(Avec AFP) – Avant un nouvel Eurogroupe sur la crise grecque sans perspective d’accord avec les créanciers du pays, la fermeté du Premier ministre Alexis Tsipras semble inébranlable malgré une mise en garde alarmiste de la Banque centrale sur le risque de sortie de la zone euro, voire de l’UE.

« L’incapacité à parvenir à un accord marquerait le début d’un chemin douloureux qui mènerait d’abord à un défaut de paiement de la Grèce puis, au bout du compte, à la sortie du pays de la zone euro et, très probablement, de l’Union européenne », a prévenu la Banque de Grèce dans son rapport annuel sur l’économie du pays.

Dans cette intervention au ton très politique pour une institution monétaire, celle-ci juge que la conclusion d’un accord entre la Grèce et ses créanciers est un « impératif historique » et estime que « peu de chemin reste à parcourir » vers un compromis.

Elle appelle les deux parties à faire preuve de souplesse. La banque invite le gouvernement grec à reconnaître que l’abaissement des objectifs d’excédent primaire accepté par l’UE et le FMI lui donne « le temps nécessaire pour son ajustement budgétaire et quelques degrés de liberté supplémentaire dans la conduite de la politique budgétaire » et les créanciers à « réaffirmer et formuler en des termes plus précis leur volonté » d’octroyer à la Grèce un allègement de sa dette publique « comme initialement prévu » en 2012.

Alexis Tsipras Grexit

Depuis plusieurs semaines, Athènes ne parvient pas à s’entendre avec les créanciers internationaux (Fonds monétaire international, Union européenne, Banque centrale européenne) sur un train de réformes économiques qui permettrait le déblocage d’une nouvelle tranche de prêts vitale pour le pays.

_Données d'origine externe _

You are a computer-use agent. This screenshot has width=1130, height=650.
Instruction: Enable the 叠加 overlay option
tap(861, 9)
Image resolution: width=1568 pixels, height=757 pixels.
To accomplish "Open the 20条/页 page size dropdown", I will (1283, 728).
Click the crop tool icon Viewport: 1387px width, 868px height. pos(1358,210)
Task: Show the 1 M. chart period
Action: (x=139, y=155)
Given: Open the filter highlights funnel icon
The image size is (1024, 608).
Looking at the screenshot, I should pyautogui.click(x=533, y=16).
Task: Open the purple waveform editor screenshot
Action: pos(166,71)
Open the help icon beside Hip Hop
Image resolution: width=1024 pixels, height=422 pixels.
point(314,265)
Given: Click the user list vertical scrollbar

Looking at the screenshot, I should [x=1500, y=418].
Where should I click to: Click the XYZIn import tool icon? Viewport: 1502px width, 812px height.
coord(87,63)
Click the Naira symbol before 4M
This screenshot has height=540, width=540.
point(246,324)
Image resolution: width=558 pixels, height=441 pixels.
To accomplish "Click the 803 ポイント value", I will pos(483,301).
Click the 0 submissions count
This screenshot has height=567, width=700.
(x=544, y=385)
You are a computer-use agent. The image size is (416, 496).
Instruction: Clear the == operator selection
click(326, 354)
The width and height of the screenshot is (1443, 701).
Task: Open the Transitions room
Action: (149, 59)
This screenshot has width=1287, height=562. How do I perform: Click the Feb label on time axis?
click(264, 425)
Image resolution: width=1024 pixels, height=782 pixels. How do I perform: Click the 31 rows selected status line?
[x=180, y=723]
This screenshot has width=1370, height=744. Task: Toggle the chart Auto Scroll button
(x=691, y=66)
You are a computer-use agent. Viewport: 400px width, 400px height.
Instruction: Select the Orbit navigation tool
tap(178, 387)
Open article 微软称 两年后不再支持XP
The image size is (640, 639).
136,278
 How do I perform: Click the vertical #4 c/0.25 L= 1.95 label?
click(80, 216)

Sans le feu vert des créanciers, la Grèce pourrait être dans l’incapacité de rembourser les quelque 1,5 milliard d’euros qu’elle doit au FMI d’ici à la fin juin. Alexis Tsipras joue donc sa dernière carte, au culot, en laissant planer la menace du « Grexit ».

Ce scénario, potentiellement fatal à son propre gouvernement, provoquerait la faillite des banques grecques et contraindrait le pays à une transition très douloureuse. Mais Tsipras sait aussi combien ses partenaires redoutent deux choses plus que tout : le chaos dans lequel une telle annonce plongerait les marchés, et l’obligation d’avouer à leurs citoyens qu’ils y ont laissé des dizaines de milliards d’euros.

Actuellement, les salaires des fonctionnaires grecs sont en effet payés par les impôts des contribuables français et allemands. Et se montrer compréhensif avec quelqu’un qui vous doit autant d’argent est plus facile s’il ne passe pas son temps à vous cracher dessus…

Une énième réunion des Premiers ministres et chefs d’états européens devrait avoir lieu samedi. Alexis Tsipras ferait sans doute mieux d’éviter d’y redire que le FMI est « criminel » (comme hier) ou encore que les européens sont « stupides » et « pillent la Grèce ».

Sans quoi, pour un touriste bavarois, un mois de vacances à Mykonos finira bientôt par coûter encore moins cher qu’une semaine à Tunis.